── WORKING DATA ──

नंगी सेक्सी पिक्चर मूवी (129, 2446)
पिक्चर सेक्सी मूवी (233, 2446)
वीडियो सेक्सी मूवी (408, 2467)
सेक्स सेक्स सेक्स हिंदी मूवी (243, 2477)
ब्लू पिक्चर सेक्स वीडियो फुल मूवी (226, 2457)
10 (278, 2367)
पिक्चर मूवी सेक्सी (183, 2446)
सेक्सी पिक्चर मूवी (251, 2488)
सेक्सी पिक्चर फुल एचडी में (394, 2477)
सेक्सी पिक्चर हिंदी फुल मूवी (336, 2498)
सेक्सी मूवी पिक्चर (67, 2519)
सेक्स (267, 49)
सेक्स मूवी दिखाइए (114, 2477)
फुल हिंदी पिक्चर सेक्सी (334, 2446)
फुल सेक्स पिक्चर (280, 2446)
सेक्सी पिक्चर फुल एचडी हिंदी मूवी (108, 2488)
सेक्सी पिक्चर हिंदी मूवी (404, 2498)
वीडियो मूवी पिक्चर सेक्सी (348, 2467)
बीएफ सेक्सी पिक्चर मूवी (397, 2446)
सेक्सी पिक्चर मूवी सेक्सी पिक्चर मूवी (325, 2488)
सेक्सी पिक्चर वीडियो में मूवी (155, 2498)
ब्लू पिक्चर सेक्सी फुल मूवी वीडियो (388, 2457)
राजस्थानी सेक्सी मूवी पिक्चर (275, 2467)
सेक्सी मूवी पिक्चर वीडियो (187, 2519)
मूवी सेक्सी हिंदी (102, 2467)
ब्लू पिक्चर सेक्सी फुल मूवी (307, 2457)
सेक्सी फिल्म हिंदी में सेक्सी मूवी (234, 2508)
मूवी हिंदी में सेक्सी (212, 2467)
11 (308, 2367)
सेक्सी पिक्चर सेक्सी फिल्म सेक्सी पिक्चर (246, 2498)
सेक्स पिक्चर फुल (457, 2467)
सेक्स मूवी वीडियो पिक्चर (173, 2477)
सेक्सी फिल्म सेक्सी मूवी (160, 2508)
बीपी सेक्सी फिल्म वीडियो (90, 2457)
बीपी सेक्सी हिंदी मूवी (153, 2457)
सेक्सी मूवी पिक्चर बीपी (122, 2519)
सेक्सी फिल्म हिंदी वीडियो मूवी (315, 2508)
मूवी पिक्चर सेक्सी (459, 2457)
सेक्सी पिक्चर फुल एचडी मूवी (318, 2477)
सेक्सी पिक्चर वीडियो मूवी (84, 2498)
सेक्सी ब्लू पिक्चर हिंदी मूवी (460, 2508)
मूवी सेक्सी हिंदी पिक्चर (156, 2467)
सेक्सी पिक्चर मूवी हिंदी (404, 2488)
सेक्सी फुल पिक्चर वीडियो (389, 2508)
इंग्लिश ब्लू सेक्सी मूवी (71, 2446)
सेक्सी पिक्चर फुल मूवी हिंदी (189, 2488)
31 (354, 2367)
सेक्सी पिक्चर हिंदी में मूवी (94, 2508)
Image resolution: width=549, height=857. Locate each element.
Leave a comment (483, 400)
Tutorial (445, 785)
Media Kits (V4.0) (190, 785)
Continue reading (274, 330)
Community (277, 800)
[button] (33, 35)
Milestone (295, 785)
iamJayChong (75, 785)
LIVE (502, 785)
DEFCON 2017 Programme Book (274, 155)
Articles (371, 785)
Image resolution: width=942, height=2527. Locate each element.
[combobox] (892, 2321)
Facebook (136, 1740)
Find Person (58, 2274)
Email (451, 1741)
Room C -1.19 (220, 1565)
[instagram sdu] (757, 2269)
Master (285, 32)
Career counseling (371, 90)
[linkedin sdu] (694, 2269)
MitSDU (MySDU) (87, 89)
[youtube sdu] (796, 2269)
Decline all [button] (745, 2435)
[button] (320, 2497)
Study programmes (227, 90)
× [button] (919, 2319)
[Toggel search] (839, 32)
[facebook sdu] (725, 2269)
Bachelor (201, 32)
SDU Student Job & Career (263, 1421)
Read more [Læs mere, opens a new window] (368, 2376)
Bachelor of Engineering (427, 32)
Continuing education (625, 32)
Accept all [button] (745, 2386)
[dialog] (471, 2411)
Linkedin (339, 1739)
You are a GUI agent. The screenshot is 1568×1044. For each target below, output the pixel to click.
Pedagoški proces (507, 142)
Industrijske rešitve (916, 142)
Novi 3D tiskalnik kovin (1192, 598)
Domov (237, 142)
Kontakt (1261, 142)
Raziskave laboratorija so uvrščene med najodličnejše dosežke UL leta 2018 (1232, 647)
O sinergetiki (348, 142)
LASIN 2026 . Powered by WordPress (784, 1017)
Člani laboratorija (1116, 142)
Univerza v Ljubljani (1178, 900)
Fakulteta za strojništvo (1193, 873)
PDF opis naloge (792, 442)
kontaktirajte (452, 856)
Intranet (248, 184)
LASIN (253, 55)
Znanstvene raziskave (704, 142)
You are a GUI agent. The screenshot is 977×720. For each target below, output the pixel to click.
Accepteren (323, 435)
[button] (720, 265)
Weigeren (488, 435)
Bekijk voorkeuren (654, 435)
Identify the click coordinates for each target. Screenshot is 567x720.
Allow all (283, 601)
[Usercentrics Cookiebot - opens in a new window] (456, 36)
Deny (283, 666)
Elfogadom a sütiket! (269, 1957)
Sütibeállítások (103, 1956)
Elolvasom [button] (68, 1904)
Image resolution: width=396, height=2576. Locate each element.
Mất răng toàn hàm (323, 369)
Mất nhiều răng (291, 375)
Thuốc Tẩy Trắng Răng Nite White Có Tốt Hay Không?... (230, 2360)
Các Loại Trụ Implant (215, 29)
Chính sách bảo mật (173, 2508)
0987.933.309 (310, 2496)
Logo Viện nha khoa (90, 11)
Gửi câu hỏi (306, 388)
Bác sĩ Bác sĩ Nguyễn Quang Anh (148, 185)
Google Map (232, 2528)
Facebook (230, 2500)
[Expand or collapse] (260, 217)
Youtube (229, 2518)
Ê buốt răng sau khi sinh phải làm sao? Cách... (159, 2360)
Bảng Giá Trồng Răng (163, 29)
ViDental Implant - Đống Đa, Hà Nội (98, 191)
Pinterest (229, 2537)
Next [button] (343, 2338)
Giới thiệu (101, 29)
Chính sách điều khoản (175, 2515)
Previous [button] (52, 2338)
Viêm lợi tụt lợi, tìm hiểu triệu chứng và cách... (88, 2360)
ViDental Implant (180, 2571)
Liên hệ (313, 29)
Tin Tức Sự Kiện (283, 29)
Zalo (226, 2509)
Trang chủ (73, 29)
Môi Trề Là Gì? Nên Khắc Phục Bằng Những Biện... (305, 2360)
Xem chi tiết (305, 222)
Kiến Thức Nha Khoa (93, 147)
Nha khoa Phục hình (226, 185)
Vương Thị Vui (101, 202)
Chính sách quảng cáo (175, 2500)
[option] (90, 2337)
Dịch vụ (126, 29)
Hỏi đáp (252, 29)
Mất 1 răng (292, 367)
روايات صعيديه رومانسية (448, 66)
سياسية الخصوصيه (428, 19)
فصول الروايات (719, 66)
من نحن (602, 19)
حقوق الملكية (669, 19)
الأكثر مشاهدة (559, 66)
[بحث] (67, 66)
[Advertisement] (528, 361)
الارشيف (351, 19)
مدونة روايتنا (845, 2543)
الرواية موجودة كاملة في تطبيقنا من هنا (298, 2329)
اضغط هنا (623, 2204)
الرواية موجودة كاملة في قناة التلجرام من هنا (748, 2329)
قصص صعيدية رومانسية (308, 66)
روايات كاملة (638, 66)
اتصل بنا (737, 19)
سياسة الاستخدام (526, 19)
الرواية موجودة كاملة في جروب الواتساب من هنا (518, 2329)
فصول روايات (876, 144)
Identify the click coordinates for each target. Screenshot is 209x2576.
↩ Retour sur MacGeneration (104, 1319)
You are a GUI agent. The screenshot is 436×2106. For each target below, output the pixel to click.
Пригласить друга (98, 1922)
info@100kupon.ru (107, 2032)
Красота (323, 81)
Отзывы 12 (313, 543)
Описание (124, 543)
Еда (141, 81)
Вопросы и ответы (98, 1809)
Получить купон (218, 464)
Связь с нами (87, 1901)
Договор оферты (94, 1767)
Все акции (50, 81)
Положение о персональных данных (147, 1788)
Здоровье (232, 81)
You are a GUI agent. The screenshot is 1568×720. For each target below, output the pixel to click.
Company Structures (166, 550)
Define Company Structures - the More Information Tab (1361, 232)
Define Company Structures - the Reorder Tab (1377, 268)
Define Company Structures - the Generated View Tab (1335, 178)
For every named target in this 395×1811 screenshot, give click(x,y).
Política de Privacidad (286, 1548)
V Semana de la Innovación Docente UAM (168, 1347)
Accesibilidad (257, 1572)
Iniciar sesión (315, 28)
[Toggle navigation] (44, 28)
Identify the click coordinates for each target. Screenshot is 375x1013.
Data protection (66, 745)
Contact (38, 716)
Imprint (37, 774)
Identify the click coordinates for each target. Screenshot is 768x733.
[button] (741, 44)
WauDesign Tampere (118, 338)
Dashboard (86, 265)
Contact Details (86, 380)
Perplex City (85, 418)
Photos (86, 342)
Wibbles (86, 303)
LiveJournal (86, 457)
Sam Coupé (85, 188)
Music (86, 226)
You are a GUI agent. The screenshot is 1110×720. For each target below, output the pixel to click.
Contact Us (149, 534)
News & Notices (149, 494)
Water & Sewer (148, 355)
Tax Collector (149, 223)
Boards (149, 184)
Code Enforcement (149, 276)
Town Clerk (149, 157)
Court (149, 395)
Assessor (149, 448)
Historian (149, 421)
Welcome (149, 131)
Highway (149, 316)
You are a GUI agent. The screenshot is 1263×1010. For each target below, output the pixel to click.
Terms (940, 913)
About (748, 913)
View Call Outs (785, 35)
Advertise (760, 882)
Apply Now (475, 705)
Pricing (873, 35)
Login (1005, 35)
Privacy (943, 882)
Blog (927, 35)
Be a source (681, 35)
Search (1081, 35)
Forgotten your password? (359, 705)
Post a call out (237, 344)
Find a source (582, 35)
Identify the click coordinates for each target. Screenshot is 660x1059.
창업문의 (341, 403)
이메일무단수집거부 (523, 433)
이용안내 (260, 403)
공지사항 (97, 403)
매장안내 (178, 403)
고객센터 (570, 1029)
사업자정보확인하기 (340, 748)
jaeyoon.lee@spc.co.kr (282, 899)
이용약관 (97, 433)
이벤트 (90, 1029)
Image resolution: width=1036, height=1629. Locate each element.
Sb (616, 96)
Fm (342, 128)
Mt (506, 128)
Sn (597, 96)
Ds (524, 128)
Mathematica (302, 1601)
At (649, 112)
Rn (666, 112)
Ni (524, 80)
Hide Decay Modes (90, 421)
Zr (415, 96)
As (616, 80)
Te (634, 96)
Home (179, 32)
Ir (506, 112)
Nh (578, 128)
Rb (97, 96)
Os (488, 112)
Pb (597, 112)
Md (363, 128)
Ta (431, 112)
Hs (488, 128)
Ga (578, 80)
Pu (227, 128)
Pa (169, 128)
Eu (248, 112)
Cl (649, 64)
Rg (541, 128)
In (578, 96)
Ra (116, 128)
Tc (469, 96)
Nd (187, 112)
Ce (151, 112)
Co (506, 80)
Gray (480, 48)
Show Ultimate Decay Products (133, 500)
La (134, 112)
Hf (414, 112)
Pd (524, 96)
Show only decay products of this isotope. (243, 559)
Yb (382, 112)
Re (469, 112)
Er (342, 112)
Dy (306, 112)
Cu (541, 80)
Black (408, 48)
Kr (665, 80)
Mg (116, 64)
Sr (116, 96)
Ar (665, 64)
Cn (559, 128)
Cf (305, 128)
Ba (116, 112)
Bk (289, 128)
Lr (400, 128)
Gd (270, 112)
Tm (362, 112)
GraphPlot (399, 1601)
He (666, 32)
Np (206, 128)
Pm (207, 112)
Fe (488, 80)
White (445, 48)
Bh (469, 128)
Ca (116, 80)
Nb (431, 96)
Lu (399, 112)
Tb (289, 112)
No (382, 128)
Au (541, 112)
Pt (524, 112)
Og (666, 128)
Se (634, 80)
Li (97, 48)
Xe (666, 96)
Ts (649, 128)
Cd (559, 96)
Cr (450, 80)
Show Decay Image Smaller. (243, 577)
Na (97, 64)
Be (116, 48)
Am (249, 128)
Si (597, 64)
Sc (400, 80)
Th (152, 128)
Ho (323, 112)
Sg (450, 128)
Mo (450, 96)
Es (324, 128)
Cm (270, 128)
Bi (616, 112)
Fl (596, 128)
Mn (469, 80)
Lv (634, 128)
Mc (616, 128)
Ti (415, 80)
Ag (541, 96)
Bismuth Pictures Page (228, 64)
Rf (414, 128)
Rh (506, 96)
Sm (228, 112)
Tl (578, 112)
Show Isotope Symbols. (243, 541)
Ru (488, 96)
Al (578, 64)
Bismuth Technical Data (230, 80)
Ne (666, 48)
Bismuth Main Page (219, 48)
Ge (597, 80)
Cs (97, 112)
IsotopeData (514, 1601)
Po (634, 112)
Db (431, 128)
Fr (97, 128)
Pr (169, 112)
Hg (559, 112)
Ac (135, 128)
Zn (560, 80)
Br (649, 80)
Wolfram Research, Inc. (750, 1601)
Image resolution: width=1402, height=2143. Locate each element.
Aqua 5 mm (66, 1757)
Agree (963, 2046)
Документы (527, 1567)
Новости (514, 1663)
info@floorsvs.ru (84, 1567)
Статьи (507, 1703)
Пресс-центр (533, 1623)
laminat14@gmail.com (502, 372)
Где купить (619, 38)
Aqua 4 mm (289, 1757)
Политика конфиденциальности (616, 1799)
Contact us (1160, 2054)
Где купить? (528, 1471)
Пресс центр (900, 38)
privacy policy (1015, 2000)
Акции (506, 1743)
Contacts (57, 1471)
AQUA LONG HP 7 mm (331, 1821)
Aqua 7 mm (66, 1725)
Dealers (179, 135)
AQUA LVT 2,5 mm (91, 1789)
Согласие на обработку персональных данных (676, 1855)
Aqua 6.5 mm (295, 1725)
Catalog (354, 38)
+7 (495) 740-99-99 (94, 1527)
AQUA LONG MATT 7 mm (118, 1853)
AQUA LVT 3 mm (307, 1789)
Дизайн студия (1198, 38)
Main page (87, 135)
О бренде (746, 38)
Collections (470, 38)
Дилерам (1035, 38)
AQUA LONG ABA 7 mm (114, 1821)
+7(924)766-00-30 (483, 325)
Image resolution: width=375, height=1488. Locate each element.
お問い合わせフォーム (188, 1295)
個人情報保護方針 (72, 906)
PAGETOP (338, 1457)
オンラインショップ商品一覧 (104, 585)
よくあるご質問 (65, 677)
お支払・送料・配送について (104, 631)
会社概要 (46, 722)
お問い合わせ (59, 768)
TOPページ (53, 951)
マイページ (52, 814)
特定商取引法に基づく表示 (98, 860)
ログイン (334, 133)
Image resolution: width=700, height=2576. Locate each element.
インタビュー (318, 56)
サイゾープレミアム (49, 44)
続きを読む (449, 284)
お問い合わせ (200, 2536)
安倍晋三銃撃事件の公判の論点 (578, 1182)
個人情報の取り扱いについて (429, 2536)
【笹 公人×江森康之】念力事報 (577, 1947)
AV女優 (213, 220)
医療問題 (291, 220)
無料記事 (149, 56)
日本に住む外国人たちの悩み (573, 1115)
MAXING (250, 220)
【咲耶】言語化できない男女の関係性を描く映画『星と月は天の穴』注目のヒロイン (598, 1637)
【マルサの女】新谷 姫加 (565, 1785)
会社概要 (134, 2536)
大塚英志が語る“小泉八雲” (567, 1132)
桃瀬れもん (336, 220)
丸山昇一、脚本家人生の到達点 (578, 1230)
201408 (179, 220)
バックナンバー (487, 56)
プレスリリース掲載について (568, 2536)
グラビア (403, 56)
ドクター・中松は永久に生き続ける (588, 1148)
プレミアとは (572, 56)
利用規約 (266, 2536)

───

▶ WHAT YOU SHOULD DO:
Retype the data from its first line through the line with "सेक्सी पिक्चर मूवी हिंदी (404, 2488)", both included, keeping every line as it is.

▶ OUTPUT FOR THIS TASK:
नंगी सेक्सी पिक्चर मूवी (129, 2446)
पिक्चर सेक्सी मूवी (233, 2446)
वीडियो सेक्सी मूवी (408, 2467)
सेक्स सेक्स सेक्स हिंदी मूवी (243, 2477)
ब्लू पिक्चर सेक्स वीडियो फुल मूवी (226, 2457)
10 (278, 2367)
पिक्चर मूवी सेक्सी (183, 2446)
सेक्सी पिक्चर मूवी (251, 2488)
सेक्सी पिक्चर फुल एचडी में (394, 2477)
सेक्सी पिक्चर हिंदी फुल मूवी (336, 2498)
सेक्सी मूवी पिक्चर (67, 2519)
सेक्स (267, 49)
सेक्स मूवी दिखाइए (114, 2477)
फुल हिंदी पिक्चर सेक्सी (334, 2446)
फुल सेक्स पिक्चर (280, 2446)
सेक्सी पिक्चर फुल एचडी हिंदी मूवी (108, 2488)
सेक्सी पिक्चर हिंदी मूवी (404, 2498)
वीडियो मूवी पिक्चर सेक्सी (348, 2467)
बीएफ सेक्सी पिक्चर मूवी (397, 2446)
सेक्सी पिक्चर मूवी सेक्सी पिक्चर मूवी (325, 2488)
सेक्सी पिक्चर वीडियो में मूवी (155, 2498)
ब्लू पिक्चर सेक्सी फुल मूवी वीडियो (388, 2457)
राजस्थानी सेक्सी मूवी पिक्चर (275, 2467)
सेक्सी मूवी पिक्चर वीडियो (187, 2519)
मूवी सेक्सी हिंदी (102, 2467)
ब्लू पिक्चर सेक्सी फुल मूवी (307, 2457)
सेक्सी फिल्म हिंदी में सेक्सी मूवी (234, 2508)
मूवी हिंदी में सेक्सी (212, 2467)
11 (308, 2367)
सेक्सी पिक्चर सेक्सी फिल्म सेक्सी पिक्चर (246, 2498)
सेक्स पिक्चर फुल (457, 2467)
सेक्स मूवी वीडियो पिक्चर (173, 2477)
सेक्सी फिल्म सेक्सी मूवी (160, 2508)
बीपी सेक्सी फिल्म वीडियो (90, 2457)
बीपी सेक्सी हिंदी मूवी (153, 2457)
सेक्सी मूवी पिक्चर बीपी (122, 2519)
सेक्सी फिल्म हिंदी वीडियो मूवी (315, 2508)
मूवी पिक्चर सेक्सी (459, 2457)
सेक्सी पिक्चर फुल एचडी मूवी (318, 2477)
सेक्सी पिक्चर वीडियो मूवी (84, 2498)
सेक्सी ब्लू पिक्चर हिंदी मूवी (460, 2508)
मूवी सेक्सी हिंदी पिक्चर (156, 2467)
सेक्सी पिक्चर मूवी हिंदी (404, 2488)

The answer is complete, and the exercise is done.